Yazılı görev 1:
Kayıp yakınlarının eylemini anlatan metne göre 211. hafta eylemi hangi gün ve nerede yapıldı?
Yazılı görev 2:
Kayıp yakınlarının eylemini anlatan metni, son cümleden sonrasını yazarak devam ettirin.

Verilen metin:
########################################
İnsan Hakları Derneği İstanbul Şubesi ve Kayıp Ailelerinin her hafta yakınlarının akıbetini sormak için düzenledikleri eylemler devam ediyor.
Kayıp yakınları, 211. Haftasında Galatasaray Lisesi önünde 11 Nisan günü eylemlerine devam etti. “Failler Belli Kayıplar Nerede İHD Gözaltında Kayıplara Karşı Komisyon” imzalı pankartın yanı sıra kaybedilenlerinin fotoğraflarının taşındığı eylemde 12 Eylül 1994 günü gözaltında kaybedilen Kenan Bilgin davasının Ergenekon soruşturması kapsamına dahil edilmesi talep edildi.
########################################
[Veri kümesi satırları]
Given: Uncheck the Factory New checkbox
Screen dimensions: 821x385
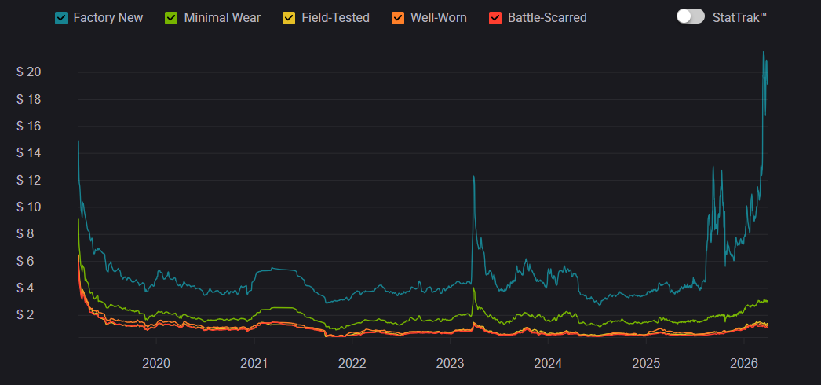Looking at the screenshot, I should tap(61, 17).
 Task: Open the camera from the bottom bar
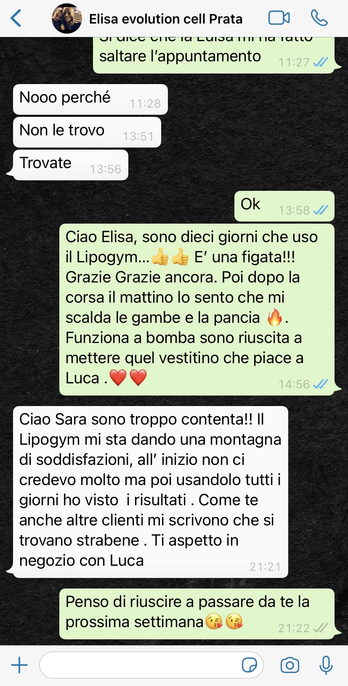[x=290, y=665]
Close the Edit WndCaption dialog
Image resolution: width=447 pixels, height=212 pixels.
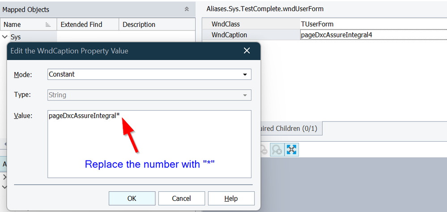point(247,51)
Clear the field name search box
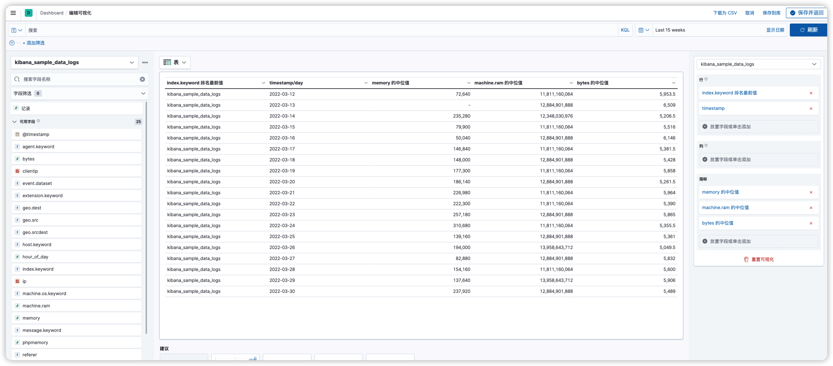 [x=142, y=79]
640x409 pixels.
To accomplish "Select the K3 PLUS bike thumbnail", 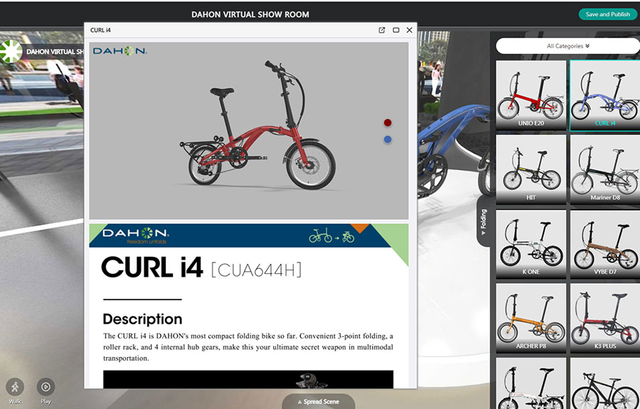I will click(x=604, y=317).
########################################
Doğru cevap 1:
11 Nisan günü, Galatasaray Lisesi önünde.

Doğru cevap 2:
Oturma eyleminde Kenan Bilgin’in kardeşinin konuşmasının ardından yazar Cezmi Ersöz kendisinin kaleme aldığı metni okudu. Ardından hazırlanmış olan basın açıklamasını tiyatro sanatçısı Jülide Kural okudu. Kenan Bilgin’in 12 eylül 1994 günü Ankara’da otobüs durağında gözaltına alındığını ve TMŞ’de kendisini gören dokuz kişinin, Bilgin’i gördüklerine dair tanıklık ettiklerini ifade etti. Bilgin’in kardeşi İrfan Bilgin; “kendisini polis olarak tanıtan birisinin aradığını, Kenan Bilgin’in gördüğü ağır işkenceler sonucu hastaneye kaldırıldığını, ölmesi üzerine Gölbaşı’nda bir araziye gömüldüğünü” söyledi.
212. Hatfa
Galatasaray Lisesi önünde kayıp yakınlarının eylemi 18 Nisan günü gerçekleştirilen oturma eylemi ile devam etti. 5 Haziran 1995 günü gözaltına alınan Hasan Ergul dosyası kamuoyu ile paylaşıldı. Kaçırılmasının ardından Elazığ Kimsesizler Mezarlığı’na defnedilmiş olarak bulunan Hasan Ergul’un yanı sıra, kaybedilen yakınlarını arayan ailelerin çocuklarının, kardeşlerinin, eşlerinin fotoğrafları taşındı.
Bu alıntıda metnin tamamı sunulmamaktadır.